===== The records

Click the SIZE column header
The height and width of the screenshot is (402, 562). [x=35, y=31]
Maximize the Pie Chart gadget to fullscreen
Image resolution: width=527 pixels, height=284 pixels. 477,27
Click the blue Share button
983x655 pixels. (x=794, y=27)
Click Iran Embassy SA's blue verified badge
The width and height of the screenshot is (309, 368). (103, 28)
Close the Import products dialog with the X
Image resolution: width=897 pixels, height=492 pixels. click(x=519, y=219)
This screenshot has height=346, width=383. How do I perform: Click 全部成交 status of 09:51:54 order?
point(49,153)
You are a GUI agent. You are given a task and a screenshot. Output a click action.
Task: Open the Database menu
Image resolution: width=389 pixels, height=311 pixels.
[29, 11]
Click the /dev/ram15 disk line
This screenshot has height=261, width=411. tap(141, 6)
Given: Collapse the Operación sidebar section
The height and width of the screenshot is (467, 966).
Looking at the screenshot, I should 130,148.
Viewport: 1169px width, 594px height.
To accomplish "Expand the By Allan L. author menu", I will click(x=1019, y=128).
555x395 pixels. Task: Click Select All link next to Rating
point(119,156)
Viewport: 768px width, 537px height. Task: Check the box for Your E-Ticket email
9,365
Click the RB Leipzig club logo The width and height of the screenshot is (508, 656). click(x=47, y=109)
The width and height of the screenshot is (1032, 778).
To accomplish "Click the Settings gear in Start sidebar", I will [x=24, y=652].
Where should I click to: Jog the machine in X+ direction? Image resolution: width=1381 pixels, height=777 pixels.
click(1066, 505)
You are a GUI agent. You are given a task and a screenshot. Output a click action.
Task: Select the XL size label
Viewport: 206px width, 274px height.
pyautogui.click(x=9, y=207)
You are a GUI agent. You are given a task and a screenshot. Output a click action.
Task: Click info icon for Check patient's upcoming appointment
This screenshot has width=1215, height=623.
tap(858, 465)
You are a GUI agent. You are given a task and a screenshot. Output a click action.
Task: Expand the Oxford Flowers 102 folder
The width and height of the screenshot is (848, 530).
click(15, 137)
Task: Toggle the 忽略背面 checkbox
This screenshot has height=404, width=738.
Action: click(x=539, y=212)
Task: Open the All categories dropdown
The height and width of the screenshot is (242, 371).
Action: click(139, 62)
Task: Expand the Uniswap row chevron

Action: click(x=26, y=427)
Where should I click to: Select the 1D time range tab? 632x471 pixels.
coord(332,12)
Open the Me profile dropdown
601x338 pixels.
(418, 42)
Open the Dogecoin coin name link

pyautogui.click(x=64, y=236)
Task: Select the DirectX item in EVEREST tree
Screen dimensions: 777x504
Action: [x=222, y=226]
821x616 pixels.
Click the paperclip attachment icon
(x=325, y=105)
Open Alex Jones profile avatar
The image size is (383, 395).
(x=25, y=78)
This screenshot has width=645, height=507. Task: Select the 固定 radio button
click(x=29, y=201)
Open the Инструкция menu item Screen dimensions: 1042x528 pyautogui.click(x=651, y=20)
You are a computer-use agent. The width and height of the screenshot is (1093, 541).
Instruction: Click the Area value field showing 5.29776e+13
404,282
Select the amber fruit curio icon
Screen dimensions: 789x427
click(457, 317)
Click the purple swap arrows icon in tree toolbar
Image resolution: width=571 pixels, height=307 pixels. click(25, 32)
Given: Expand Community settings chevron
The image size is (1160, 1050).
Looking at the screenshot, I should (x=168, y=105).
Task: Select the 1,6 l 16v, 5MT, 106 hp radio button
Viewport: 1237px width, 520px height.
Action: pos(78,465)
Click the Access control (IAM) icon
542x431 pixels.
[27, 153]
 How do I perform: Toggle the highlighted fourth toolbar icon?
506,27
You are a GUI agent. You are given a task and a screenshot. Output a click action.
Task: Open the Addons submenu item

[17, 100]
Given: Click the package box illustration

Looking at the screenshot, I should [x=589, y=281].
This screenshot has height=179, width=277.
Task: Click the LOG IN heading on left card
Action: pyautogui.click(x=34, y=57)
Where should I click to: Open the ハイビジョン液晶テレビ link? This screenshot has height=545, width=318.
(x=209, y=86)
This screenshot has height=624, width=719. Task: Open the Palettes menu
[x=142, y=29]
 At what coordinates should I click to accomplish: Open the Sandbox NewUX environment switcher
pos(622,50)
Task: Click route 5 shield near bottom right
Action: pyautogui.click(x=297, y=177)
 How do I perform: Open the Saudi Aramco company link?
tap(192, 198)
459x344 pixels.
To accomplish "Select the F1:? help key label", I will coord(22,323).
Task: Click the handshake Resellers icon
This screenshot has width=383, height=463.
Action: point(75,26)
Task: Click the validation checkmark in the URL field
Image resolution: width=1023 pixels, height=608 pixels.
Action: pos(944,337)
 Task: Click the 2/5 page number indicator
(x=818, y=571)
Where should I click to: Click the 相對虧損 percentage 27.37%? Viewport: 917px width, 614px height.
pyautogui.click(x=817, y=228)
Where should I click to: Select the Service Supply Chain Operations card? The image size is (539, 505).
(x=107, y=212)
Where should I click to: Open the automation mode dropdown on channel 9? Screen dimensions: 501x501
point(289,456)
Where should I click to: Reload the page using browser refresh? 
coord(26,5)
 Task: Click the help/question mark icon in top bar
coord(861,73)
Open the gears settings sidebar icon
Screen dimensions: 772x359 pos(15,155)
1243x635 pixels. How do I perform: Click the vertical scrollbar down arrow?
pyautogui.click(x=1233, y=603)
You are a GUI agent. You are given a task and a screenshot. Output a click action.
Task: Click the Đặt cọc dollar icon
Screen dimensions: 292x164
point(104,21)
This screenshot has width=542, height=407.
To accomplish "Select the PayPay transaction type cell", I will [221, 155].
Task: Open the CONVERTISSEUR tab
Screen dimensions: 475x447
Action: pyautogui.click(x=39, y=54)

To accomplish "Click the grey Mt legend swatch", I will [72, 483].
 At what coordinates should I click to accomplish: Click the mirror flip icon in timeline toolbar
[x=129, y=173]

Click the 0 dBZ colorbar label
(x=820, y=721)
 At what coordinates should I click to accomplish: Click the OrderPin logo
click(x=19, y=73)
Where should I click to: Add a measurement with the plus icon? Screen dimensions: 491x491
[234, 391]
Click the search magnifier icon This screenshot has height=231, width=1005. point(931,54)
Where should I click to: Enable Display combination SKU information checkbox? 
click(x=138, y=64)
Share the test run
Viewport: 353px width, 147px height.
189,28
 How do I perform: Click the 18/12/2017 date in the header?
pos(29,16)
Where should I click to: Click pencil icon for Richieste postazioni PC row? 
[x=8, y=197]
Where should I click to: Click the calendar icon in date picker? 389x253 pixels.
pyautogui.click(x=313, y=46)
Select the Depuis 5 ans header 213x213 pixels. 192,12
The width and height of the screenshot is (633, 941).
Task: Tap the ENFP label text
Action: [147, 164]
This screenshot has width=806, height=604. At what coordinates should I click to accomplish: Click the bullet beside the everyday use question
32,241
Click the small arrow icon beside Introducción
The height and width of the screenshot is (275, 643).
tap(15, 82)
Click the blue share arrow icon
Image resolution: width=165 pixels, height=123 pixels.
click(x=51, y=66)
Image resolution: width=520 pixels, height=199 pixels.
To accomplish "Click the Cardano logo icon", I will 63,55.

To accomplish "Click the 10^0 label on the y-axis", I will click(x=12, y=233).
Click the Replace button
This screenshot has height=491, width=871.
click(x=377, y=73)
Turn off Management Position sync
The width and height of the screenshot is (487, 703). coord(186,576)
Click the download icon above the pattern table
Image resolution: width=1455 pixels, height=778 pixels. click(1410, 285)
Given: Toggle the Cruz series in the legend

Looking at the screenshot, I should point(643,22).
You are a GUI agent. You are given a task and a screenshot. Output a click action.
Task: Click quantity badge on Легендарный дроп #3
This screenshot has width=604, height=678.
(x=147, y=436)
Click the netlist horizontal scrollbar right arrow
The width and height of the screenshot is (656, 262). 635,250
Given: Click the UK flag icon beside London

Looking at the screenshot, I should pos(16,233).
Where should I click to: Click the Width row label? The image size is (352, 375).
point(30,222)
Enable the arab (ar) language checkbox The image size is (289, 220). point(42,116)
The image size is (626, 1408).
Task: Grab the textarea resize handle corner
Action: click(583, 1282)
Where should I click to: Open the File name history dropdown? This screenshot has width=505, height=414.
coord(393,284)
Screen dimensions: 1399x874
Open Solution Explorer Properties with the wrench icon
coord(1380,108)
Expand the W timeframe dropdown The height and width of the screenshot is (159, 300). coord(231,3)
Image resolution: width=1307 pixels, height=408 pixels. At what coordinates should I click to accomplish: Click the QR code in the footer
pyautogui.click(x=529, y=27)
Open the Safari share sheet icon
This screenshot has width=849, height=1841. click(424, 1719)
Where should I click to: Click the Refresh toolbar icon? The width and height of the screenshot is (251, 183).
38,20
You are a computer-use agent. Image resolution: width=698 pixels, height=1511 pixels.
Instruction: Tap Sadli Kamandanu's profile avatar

==========

#### What is being asked
Each line that contains the string "computer" should be copied from the data above.

#### Solution to the exercise
You are a computer-use agent. The width and height of the screenshot is (1093, 541).
You are a computer-use agent. Image resolution: width=698 pixels, height=1511 pixels.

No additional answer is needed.